Dataset entries
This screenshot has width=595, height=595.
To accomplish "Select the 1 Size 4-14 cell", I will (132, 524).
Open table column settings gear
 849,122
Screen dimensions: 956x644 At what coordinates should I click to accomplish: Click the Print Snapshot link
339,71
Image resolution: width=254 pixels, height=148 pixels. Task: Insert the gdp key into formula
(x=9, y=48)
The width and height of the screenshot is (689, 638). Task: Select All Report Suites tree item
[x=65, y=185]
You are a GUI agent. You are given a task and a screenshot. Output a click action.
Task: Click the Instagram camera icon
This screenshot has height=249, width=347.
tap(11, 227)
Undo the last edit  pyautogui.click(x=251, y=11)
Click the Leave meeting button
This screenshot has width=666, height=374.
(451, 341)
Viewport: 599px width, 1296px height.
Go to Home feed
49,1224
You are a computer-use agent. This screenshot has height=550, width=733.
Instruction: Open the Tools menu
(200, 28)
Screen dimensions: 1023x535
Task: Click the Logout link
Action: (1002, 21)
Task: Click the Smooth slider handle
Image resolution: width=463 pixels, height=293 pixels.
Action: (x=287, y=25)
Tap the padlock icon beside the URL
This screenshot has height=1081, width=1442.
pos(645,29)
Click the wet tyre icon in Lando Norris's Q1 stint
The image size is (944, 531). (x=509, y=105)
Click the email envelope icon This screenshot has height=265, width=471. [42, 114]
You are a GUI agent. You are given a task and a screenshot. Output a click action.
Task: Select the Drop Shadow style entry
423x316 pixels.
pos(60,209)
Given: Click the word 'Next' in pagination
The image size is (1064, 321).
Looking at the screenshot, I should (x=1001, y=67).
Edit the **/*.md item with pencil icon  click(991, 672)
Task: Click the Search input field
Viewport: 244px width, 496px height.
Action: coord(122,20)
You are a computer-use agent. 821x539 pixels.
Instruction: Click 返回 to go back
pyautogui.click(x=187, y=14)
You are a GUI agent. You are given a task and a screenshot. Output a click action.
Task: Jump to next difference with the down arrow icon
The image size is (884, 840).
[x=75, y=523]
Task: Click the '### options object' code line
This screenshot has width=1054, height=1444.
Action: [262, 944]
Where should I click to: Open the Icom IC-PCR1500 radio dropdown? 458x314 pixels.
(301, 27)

◆ **WHAT YOU HAVE TO DO**:
A verbatim reproduction of all the records above is the expected answer.

◆ **EXPECTED ANSWER**:
This screenshot has width=595, height=595.
To accomplish "Select the 1 Size 4-14 cell", I will (132, 524).
Open table column settings gear
 849,122
Screen dimensions: 956x644 At what coordinates should I click to accomplish: Click the Print Snapshot link
339,71
Image resolution: width=254 pixels, height=148 pixels. Task: Insert the gdp key into formula
(x=9, y=48)
The width and height of the screenshot is (689, 638). Task: Select All Report Suites tree item
[x=65, y=185]
You are a GUI agent. You are given a task and a screenshot. Output a click action.
Task: Click the Instagram camera icon
This screenshot has height=249, width=347.
tap(11, 227)
Undo the last edit  pyautogui.click(x=251, y=11)
Click the Leave meeting button
This screenshot has width=666, height=374.
(451, 341)
Viewport: 599px width, 1296px height.
Go to Home feed
49,1224
You are a computer-use agent. This screenshot has height=550, width=733.
Instruction: Open the Tools menu
(200, 28)
Screen dimensions: 1023x535
Task: Click the Logout link
Action: (1002, 21)
Task: Click the Smooth slider handle
Image resolution: width=463 pixels, height=293 pixels.
Action: (x=287, y=25)
Tap the padlock icon beside the URL
This screenshot has height=1081, width=1442.
pos(645,29)
Click the wet tyre icon in Lando Norris's Q1 stint
The image size is (944, 531). (x=509, y=105)
Click the email envelope icon This screenshot has height=265, width=471. [42, 114]
You are a GUI agent. You are given a task and a screenshot. Output a click action.
Task: Select the Drop Shadow style entry
423x316 pixels.
pos(60,209)
Given: Click the word 'Next' in pagination
The image size is (1064, 321).
Looking at the screenshot, I should (x=1001, y=67).
Edit the **/*.md item with pencil icon  click(991, 672)
Task: Click the Search input field
Viewport: 244px width, 496px height.
Action: coord(122,20)
You are a computer-use agent. 821x539 pixels.
Instruction: Click 返回 to go back
pyautogui.click(x=187, y=14)
You are a GUI agent. You are given a task and a screenshot. Output a click action.
Task: Jump to next difference with the down arrow icon
The image size is (884, 840).
[x=75, y=523]
Task: Click the '### options object' code line
This screenshot has width=1054, height=1444.
Action: [262, 944]
Where should I click to: Open the Icom IC-PCR1500 radio dropdown? 458x314 pixels.
(301, 27)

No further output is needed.